By unifying the quasi‑static Ogden‑Prony description with the high‑frequency fractional Kelvin‑Voigt model, the authors produced a single constitutive framework capable of predicting brain tissue response over five orders of magnitude in frequency. This unified model outperforms traditional integer‑order viscoelastic models, requiring fewer parameters while maintaining high fidelity.

The study’s significance lies in its methodological rigor (simultaneous multi‑scale testing on the same tissue, inverse FEM calibration, and fractional modeling) and its practical implications. A comprehensive, region‑specific viscoelastic model is essential for realistic neurosurgical simulators, finite‑element brain injury predictions, and computational studies of disease progression such as Alzheimer’s pathology.
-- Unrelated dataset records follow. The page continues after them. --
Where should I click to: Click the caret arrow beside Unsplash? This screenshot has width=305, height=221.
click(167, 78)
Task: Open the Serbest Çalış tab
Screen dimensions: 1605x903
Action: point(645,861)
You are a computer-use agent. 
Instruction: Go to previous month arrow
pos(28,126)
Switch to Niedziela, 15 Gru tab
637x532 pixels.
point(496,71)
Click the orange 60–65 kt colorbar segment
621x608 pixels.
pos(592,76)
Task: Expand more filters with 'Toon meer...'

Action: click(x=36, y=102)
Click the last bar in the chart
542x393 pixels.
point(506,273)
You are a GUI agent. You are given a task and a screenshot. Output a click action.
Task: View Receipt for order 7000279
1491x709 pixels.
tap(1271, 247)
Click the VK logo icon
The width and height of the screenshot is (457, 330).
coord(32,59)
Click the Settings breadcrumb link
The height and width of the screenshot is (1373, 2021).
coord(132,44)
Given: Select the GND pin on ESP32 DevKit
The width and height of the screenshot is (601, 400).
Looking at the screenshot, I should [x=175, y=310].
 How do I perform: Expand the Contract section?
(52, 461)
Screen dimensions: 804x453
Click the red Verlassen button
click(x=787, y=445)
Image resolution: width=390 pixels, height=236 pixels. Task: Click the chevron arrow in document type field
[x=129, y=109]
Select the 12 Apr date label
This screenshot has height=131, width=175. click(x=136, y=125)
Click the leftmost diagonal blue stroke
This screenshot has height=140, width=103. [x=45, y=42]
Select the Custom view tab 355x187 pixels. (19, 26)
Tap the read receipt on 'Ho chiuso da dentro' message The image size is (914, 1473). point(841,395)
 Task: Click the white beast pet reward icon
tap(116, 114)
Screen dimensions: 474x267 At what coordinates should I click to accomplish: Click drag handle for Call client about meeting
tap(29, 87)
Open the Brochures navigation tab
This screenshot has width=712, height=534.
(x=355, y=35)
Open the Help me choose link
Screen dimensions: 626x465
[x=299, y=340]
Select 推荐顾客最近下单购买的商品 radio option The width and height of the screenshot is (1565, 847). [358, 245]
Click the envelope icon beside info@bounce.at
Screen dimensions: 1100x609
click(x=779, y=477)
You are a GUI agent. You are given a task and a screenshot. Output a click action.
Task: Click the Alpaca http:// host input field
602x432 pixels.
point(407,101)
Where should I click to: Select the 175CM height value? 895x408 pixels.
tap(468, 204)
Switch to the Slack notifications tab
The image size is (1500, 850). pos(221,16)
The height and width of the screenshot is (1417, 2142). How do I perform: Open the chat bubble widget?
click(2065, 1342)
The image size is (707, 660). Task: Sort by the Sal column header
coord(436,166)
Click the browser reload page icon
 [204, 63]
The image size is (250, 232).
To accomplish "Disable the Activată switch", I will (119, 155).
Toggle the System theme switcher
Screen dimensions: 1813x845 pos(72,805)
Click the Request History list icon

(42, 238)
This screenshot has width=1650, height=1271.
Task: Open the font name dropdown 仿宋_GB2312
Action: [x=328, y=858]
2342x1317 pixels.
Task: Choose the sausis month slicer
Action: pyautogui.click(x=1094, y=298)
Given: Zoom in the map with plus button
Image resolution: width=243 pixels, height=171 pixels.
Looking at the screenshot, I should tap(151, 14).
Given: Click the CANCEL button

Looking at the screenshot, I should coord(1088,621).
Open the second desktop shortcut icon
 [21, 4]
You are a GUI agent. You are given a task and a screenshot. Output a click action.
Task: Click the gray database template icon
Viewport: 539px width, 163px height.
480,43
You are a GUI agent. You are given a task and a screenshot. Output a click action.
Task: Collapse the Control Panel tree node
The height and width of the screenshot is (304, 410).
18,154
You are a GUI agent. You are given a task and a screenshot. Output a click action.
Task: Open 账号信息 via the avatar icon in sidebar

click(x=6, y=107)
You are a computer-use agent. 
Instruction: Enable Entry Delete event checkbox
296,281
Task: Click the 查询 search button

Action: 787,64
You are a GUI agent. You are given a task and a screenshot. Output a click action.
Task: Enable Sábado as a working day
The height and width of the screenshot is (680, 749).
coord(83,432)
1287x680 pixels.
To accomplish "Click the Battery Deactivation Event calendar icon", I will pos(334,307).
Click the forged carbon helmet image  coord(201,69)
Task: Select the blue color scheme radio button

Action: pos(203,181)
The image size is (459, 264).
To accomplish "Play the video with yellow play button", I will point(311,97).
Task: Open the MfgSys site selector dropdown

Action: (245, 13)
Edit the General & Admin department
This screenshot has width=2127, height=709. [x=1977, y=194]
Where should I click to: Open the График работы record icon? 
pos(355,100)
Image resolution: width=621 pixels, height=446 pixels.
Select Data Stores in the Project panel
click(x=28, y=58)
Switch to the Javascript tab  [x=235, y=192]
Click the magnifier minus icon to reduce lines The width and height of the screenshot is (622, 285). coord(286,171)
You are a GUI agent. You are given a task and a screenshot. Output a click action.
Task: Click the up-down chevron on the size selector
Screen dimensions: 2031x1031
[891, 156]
Limitations include the ex‑vivo nature of the samples (tested within 8 h post‑mortem), potential dehydration despite DPBS immersion, and the use of cylindrical specimens that may not capture the full anisotropy of white‑matter tracts. Future work should extend the frequency range beyond 2 kHz, incorporate in‑vivo measurements, and explore anisotropic fractional models that account for fiber orientation.

In conclusion, the paper demonstrates that combining quasi‑static large‑strain rheometry with high‑frequency tabletop MRE, followed by calibration of a fractional Kelvin‑Voigt model, yields a robust, unified description of brain tissue viscoelasticity across the entire biologically relevant frequency spectrum. This approach provides a valuable tool for both fundamental neuroscience research and clinical engineering applications.